9. The electronic device according to claim 8, wherein the housing is provided with a chute, or a support portion is provided on the housing, and the sensor assembly is fixed in the chute or on the support portion such that a light receiving surface of the sensor assembly is inclined toward a side provided with the extension portion.

10. The electronic device of claim 8, wherein the extension tapers in thickness from one end near the glass cover plate to the other end near the housing to form a prism-like structure.

11. The electronic device of claim 1, further comprising a bezel sandwiched between the non-display area of the glass cover plate and the housing, wherein the sensor assembly is located on a side of the bezel near a center of the glass cover plate, a predetermined distance is provided between the sensor assembly and the bezel, and the bezel is made of a light-transmitting material.

12. The electronic device of any one of claims 1-11, wherein the non-display area is provided with an anti-reflection film on an outer or inner surface portion thereof.
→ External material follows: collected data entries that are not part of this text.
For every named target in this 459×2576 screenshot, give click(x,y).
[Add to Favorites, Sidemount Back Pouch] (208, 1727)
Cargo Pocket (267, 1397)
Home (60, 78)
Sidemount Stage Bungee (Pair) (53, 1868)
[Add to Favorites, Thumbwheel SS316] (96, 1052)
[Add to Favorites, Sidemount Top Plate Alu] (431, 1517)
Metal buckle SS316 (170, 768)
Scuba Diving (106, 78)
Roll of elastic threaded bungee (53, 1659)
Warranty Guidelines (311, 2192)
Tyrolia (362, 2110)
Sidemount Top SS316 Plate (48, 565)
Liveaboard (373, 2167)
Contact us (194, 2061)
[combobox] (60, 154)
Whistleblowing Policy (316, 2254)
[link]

13. An electronic device, comprising:

a glass cover plate comprising a display area and a non-display area;

the shell is positioned at one side of the glass cover plate, and a gap is at least partially arranged between the shell and the non-display area of the glass cover plate;

the decorative ring is clamped between the non-display area of the glass cover plate and the shell, and is made of a light-transmitting material;

the sensor assembly is fixed on the surface of the shell, which is close to one side of the glass cover plate, and the light receiving surface of the sensor assembly comprises a light receiving area and a non-light receiving area, the light receiving area is in a long strip shape, and ambient light enters the light receiving area of the sensor assembly through the gap, or ambient light enters the light receiving area of the sensor assembly through the gap and the non-display area.

14. The electronic device of claim 13, wherein the gap is disposed between the non-display area and the bezel.